3) There is a patronising and dangerous ideology that is being used to teach our children.

Education used to be about teaching children how to think. Now it is about teaching them what to think. And nothing must be allowed to deviate from that. Instead of education our schools are being turned into centres of social engineering where the secular Brave New World is indoctrinated into our children. Our children are being taught that marriage has nothing to do with gender.

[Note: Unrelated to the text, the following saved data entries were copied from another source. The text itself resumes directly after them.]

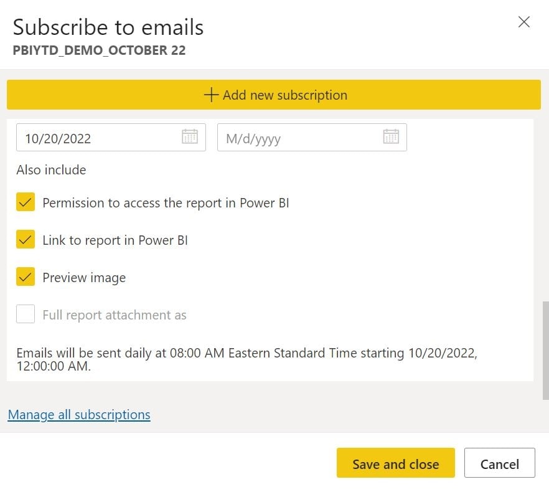Click the 'Full report attachment as' label

(115, 315)
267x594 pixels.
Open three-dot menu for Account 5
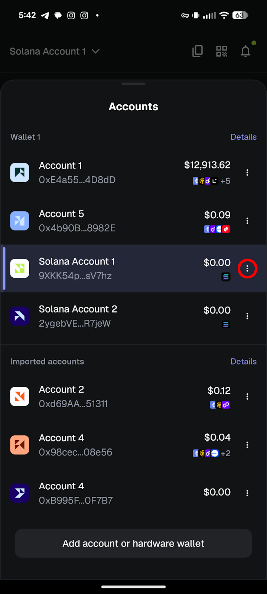coord(247,221)
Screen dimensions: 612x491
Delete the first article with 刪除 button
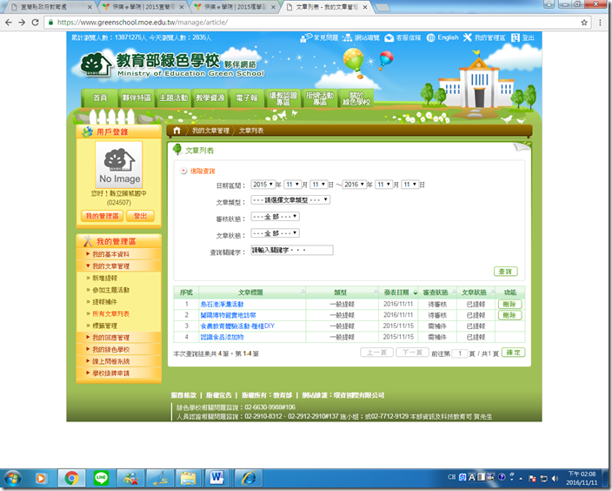509,304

And now they are being taught Queer theory; that gender either doesn’t exist, or has nothing to do with biology, or is ‘fluid’. Now there’s a really harmful and dangerous ideology!

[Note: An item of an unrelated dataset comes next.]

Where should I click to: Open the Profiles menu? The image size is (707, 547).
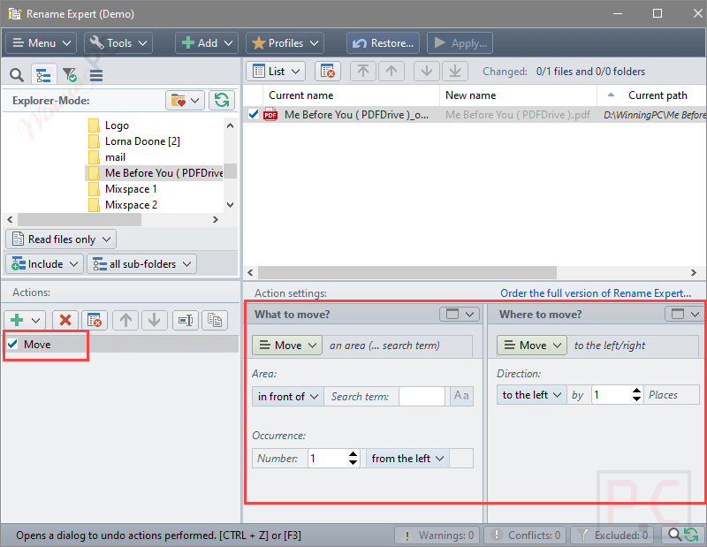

And the good Pastor goes on to then offer the following points…
(you’ll have to click the link below in order to read the commentary for
each of the points)

4) Those of us who warned that the introduction of Same Sex Marriage would quickly move from being a permissive to being a prohibitive decree have been proven right.

5) The Church only has itself to blame –

Jesus wept.

Christ wept over Jerusalem.
We must weep at the insanity that is gripping the UK, *[and might I add the US]
of which this incident is only the tip of the iceberg.
Christ’s sternest warning was for those who would harm any of “these little ones”.
Maybe its time for the Church to reflect the priorities of the Christ who said
“let the little children come to me,
and do not forbid them”?
Maybe for the sake of the children we should come out of our own comfort
zones and challenge the new State-imposed fundamentalist doctrines that
cause so much harm. If we are to be accused of extremism,
then let’s make sure that it is the kind of extreme and courageous love
that Jesus showed.
Whatever the cost.

* my little input

So just when we thought the likes of Monty Python to be just a mere comedic group
of both stage and theater, we see that they are actually becoming quite real…
quite real indeed….

Now teaching Christian doctrine at a church school is ‘extremist’. Move over Monty Python.

You blind guides, straining out a gnat and swallowing a camel!…
You are like whitewashed tombs, which outwardly appear beautiful,
but within are full of dead people’s bones and all uncleanness.